From Daniel Pinchbeck: Meeting the Spirits
From the July 2007 Whole Life Times Prophet Motive Column:
All through my childhood, I felt certain that something extraordinary – absolutely amazing and out of the ordinary – was going to happen to me. The world seemed bursting with a secret that nobody would divulge, and someday this tremendous mystery would be revealed. Simply because they were older, I assumed that all adults had passed through this portal into the miraculous essence of existence, although they never spoke about it. As I approached adolescence, I began to suspect that my deepest hopes were going to be unfulfilled. By the time I went to college, I had realized, to my horror, that “maturity” meant accepting contraints and being bound to a limited career path, rather than blossoming into a deeper dimension of possibility and wonder. This was a painful shock.
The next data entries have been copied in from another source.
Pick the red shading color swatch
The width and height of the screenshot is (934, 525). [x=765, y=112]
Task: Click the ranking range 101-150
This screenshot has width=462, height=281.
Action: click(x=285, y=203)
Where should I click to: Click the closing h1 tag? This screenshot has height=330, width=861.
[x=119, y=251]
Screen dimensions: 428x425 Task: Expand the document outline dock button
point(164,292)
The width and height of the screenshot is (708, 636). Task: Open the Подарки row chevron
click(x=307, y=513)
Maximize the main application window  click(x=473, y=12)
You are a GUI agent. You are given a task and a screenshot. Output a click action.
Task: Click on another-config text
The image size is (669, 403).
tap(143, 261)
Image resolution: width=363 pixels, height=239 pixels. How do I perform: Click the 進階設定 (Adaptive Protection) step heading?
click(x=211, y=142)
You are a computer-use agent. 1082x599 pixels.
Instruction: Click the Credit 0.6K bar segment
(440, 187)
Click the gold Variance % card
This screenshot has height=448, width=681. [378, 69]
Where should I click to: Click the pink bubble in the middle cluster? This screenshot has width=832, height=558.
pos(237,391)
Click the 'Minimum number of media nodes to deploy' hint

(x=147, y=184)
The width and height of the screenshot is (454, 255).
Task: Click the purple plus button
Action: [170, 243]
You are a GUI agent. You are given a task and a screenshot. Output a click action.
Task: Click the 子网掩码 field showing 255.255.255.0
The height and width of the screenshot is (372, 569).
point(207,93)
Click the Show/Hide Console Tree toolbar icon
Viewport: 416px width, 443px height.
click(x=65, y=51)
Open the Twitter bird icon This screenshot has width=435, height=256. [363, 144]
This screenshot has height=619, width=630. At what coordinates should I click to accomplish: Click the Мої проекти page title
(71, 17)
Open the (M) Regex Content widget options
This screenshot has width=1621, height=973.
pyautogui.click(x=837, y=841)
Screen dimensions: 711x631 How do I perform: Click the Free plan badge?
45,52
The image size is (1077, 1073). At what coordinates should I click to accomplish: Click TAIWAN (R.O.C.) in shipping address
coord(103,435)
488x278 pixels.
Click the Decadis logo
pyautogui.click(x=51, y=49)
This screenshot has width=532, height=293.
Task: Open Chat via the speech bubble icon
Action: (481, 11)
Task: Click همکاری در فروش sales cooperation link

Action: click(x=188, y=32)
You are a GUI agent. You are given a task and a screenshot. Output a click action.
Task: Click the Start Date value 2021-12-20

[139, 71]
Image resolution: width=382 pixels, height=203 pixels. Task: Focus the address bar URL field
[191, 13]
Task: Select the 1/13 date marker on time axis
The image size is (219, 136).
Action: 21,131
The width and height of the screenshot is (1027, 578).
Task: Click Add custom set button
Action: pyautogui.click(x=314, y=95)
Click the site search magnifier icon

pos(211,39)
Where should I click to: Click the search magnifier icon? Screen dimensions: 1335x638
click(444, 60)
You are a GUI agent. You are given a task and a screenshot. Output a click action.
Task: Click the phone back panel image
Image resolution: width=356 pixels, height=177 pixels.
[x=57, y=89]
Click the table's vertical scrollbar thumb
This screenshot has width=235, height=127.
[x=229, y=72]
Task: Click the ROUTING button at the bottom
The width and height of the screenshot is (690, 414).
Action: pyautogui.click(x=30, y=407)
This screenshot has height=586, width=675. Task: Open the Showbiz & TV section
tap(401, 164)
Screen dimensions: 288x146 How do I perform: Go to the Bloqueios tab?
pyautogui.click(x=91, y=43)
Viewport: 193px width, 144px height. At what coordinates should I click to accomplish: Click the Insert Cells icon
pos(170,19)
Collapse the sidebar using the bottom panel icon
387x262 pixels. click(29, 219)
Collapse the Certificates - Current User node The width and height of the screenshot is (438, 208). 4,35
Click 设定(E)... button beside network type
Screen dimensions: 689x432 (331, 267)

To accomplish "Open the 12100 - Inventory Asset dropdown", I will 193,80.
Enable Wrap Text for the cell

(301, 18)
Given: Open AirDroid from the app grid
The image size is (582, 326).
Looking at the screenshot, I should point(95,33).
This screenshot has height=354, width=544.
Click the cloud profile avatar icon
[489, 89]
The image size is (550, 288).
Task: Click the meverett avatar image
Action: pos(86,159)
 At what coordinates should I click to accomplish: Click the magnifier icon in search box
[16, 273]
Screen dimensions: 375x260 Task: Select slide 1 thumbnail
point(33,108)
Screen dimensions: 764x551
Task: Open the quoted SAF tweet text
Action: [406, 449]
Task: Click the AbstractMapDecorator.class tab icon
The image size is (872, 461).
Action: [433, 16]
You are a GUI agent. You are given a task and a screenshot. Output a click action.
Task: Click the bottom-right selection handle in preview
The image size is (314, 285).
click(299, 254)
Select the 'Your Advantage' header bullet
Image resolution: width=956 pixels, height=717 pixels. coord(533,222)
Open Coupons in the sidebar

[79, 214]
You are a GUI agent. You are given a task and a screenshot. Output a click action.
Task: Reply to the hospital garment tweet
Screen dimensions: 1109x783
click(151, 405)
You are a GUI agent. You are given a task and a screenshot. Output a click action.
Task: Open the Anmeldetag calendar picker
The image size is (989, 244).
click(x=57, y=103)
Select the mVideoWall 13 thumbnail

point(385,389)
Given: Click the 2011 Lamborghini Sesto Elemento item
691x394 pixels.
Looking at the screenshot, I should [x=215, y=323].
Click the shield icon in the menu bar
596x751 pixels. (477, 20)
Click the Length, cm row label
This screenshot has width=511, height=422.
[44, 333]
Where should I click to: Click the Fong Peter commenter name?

I now suspect that what I felt is a nearly universal disappointment for young people in our world: I was yearning for initiation in a culture that had abandoned it. Initiatory techniques and rituals have been an essential part of human cultures for tens of thousands of years. In tribal and aboriginal societies, initiations serve a number of different purposes. On one level, rites of passage create a threshold between childhood and adulthood, marking a major life boundary. They are also a time when the elders pass on oral traditions and knowledge to the young. But most importantly, the traditional process of initiation involves a disciplined training in extrasensory perception and non-ordinary states of consciousness – learning to communicate with the spirit worlds that lie beyond the limits of our physical senses.
While our modern secular culture denies the existence of a spiritual dimension to life, many of our popular post-secular movements of mysticism still refuse to address the question of spirits. Philosophers such as Ken Wilber tend to reduce them to psychological tropes or delusions. Based on my own experiences, I strongly suspect we need to attain a more sophisticated understanding of how spirits may operate, as well as a set of techniques for dealing with them, before we can approach higher states and stages of development. We cannot have “Spirit” without spirits.
For many indigenous cultures, it is a high priority to stay on good terms with the ancestor spirits, who can wreak havoc if they are not given respect. The living and the dead maintain a reciprocal relationship. For the indigenous Maya, if the dead are not handled properly, their ghosts hang around, inflicting neuroses, addictive patterns and depressions upon their descendants. Such a perspective does not conflict with modern psychology, but adds a deeper dimension to it. As Amit Goswami explores in The Self-Aware Universe, quantum physics offers the possibility that incorporeal patterns of thinking, feeling and action might continue and have effects in the world, even without a physical reference point in a living organism.
One way we could consider our current situation in the US, perhaps, is as a case of spirit possession on a mass scale. Since we dismiss spirits as nonexistent, we have no defenses against the forces that prey upon us. When a college student guns down his classmates, when a soldier tortures a defenseless victim, when corporate officers avoid facing the environmental consequences of their profit-making, we might be looking at situations in which unappeased demons and aggrieved ancestor spirits are overtaking people, entering their psyches in states of detachment and disconnection. Such a situation cannot be solved through rational means alone, but calls for shamanic techniques such as soul retrieval and banishment.
Personally, my youthful sense of being cheated of some deeper potential melted away once I discovered shamanic practices as an adult, and explored visionary states of consciousness in traditional ceremonies in South America, West Africa and the US. Through this work, I restored the primordial connection to the sacred that I had lost after my childhood, as well as my original sense of wonder, and this was tremendously healing and empowering. Through my own shamanic journeys, I realized that modern culture was facing an initiatory crisis on a global scale. We have created a planet of “kidults,” perpetual adolescents trapped by material desires, with no access to higher realms and little sense of purpose or moral responsibility.
Despite the best efforts of people like Robert Bly and Malidoma Somé, we are not going to institute a new culture of initiation in the next few years. As Westerners, each of us has to follow a personal path to recover the numinous for ourselves, shedding our self-limiting beliefs and narcissistic complexes in the process. In tribal cultures, initiation is ultimately a public process that requires an act of witnessing from the collective before it is complete. The visionary knowledge gained through initiatory discipline only becomes meaningful when it is integrated into the community through storytelling, dance and pageant. In our post-modern world, those who undergo initiation may need to create a shared cultural context to impart the wisdom they have gained from their ordeals. Such knowledge is both a gift and a responsibility: Indeed, if frenzied spirits and sneaky demons are attacking us from beyond the margins of our interpreted world, we may require a revival of shamanic practices to reveal and release them.
Daniel Pinchbeck is the author of Breaking Open the Head: A Psychedelic Journey into the Heart of Contemporary Shamanism (Broadway Books, 2002) and 2012: The Return of Quetzalcoatl (Tarcher/Penguin, 2006). His features have appeared in The New York Times Magazine, Rolling Stone, Esquire, Wired and many other publications.